I’ve always thought of myself as strong until I had to say goodbye. In that moment, I believe I was stronger than I ever could have imagined. It always easy for others to say when enough should have been enough. Of course, we’re never that lucky, April.

Last month I reached out to that goodbye. I was looking for closure, but I’m afraid I didn’t get what I was looking for. When at first it seemed like a huge weight was lifted from my shoulders, April, it now is haunting my dreams. A relief that’s turned to sadness and then to anger. I thought I would be okay.

memories running through my bloodstreams, I’m always just a bottle away from you
white fingers clinched around the pictures, clinched around the hope i’m holding to

I’m trying not to let this hold me back, April, and it’s hard.

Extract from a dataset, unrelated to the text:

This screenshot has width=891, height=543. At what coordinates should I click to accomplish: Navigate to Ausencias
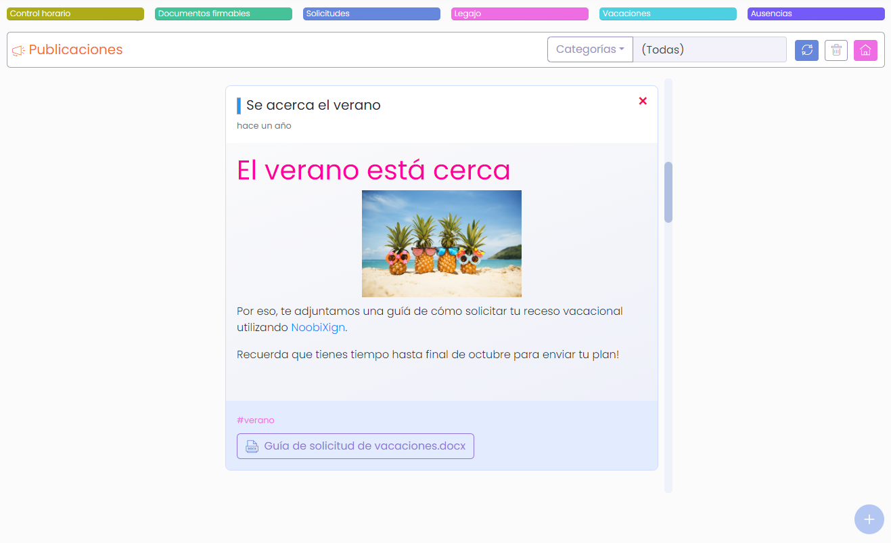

It’s hard to move forward as if you don’t wish you could rewrite the past. It’s hard to believe you’ve made the right choice when you haven’t fully healed. Goodbye was something I wasn’t ready for and in the pain and healing of it, it’s not easy to look back without a small amount of regret.

I am thankful that I have grown enough in the time since then, April. I know that one day I will be able to look back on this moment and laugh that I ever fretted over something so outside of my control. I cannot change the minds of people who never took a chance to know me. I should not hold on to the hurt of someone who pushed me away instead of being honest.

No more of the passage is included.